Exercise data –
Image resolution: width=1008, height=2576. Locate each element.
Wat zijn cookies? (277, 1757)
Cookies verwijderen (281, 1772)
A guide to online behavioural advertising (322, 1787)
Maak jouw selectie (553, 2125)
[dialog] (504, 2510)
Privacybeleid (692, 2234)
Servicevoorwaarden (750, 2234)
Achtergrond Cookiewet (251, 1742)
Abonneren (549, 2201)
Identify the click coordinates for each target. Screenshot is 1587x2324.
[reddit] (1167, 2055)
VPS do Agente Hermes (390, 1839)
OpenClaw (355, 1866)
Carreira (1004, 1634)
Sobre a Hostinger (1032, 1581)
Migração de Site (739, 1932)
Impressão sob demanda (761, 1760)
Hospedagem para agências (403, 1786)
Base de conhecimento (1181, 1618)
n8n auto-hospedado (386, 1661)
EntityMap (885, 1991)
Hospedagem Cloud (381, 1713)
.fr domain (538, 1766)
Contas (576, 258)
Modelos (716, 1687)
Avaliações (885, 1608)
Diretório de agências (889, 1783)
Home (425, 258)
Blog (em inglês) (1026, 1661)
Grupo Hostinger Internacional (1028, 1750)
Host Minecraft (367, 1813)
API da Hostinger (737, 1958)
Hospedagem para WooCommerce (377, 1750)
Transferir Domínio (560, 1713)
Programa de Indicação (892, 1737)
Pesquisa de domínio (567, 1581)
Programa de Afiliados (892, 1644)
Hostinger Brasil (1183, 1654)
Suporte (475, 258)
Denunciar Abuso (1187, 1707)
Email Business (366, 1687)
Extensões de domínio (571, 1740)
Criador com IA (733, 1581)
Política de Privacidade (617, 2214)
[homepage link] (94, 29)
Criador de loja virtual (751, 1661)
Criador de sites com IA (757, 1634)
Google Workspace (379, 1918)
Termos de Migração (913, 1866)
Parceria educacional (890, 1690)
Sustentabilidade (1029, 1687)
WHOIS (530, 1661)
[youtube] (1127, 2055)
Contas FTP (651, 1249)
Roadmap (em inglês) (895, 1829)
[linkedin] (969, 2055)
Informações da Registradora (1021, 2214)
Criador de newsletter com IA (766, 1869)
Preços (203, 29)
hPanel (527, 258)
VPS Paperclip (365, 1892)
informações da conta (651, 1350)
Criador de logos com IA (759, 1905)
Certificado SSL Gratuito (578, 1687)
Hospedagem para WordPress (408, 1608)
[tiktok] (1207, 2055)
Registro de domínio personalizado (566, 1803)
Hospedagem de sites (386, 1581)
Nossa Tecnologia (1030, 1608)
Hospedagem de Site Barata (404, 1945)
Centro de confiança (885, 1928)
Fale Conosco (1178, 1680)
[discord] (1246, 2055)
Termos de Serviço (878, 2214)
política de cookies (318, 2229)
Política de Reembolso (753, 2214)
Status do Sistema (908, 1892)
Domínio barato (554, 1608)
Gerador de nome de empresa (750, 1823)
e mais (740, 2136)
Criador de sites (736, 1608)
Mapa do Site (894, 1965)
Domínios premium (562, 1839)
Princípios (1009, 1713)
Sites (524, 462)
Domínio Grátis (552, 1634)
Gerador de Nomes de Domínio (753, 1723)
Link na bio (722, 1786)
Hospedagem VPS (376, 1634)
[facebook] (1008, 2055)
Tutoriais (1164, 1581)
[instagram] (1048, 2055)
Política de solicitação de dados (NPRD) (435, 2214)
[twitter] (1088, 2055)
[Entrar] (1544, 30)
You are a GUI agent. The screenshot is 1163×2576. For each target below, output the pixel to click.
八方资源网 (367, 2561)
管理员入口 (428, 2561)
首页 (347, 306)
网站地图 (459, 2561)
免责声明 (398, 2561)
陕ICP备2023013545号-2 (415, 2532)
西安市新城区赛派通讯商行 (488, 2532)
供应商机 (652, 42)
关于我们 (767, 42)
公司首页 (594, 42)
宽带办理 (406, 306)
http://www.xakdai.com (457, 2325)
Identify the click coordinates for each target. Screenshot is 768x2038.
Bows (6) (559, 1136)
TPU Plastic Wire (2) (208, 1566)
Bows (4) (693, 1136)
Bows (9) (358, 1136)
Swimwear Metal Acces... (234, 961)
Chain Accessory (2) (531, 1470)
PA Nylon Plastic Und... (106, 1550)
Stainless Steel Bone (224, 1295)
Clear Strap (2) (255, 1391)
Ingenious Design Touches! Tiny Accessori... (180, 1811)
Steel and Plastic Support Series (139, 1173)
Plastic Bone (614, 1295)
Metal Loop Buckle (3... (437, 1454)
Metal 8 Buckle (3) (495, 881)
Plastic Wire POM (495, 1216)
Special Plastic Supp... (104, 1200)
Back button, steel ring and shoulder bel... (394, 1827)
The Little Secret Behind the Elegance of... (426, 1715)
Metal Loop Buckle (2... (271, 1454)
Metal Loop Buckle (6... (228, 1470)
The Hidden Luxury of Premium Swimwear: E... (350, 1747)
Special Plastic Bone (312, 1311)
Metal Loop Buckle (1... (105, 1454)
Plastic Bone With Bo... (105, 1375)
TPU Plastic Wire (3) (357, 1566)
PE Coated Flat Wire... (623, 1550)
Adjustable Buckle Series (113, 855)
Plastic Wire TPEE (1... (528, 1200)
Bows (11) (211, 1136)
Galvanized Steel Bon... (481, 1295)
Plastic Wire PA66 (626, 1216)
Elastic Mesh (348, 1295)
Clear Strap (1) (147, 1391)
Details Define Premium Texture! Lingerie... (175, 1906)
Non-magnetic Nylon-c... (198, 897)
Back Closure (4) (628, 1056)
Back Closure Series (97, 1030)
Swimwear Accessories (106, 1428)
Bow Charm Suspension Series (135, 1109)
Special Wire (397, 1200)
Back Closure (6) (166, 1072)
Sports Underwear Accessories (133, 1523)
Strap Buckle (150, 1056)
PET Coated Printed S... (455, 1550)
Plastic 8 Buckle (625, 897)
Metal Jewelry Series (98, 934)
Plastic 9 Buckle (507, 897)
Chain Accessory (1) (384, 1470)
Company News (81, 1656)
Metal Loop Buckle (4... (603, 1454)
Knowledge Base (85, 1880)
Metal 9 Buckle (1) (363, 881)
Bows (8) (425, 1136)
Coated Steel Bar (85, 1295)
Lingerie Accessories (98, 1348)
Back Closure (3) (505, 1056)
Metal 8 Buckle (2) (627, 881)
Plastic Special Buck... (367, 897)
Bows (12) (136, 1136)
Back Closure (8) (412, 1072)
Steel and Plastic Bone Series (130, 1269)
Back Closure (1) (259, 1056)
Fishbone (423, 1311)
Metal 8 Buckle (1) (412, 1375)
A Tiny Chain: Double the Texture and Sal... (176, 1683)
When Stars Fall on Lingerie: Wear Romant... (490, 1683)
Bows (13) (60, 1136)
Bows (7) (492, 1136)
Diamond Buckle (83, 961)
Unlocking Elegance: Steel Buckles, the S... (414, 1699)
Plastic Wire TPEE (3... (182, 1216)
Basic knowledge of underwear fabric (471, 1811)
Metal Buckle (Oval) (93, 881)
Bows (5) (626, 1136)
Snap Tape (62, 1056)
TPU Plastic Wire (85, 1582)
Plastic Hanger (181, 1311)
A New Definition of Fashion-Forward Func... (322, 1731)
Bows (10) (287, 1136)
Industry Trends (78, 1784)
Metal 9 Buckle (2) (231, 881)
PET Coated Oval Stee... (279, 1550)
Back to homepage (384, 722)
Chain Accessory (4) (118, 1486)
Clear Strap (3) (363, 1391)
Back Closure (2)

What is expected – Write down again, exactly as given, only the lines above that fall from the line with "西安市新城区赛派通讯商行 (488, 2532)" to the line with "Special Plastic Supp... (104, 1200)", inclusive.

Exercise output –
西安市新城区赛派通讯商行 (488, 2532)
供应商机 (652, 42)
关于我们 (767, 42)
公司首页 (594, 42)
宽带办理 (406, 306)
http://www.xakdai.com (457, 2325)
Identify the click coordinates for each target. Screenshot is 768x2038.
Bows (6) (559, 1136)
TPU Plastic Wire (2) (208, 1566)
Bows (4) (693, 1136)
Bows (9) (358, 1136)
Swimwear Metal Acces... (234, 961)
Chain Accessory (2) (531, 1470)
PA Nylon Plastic Und... (106, 1550)
Stainless Steel Bone (224, 1295)
Clear Strap (2) (255, 1391)
Ingenious Design Touches! Tiny Accessori... (180, 1811)
Steel and Plastic Support Series (139, 1173)
Plastic Bone (614, 1295)
Metal Loop Buckle (3... (437, 1454)
Metal 8 Buckle (3) (495, 881)
Plastic Wire POM (495, 1216)
Special Plastic Supp... (104, 1200)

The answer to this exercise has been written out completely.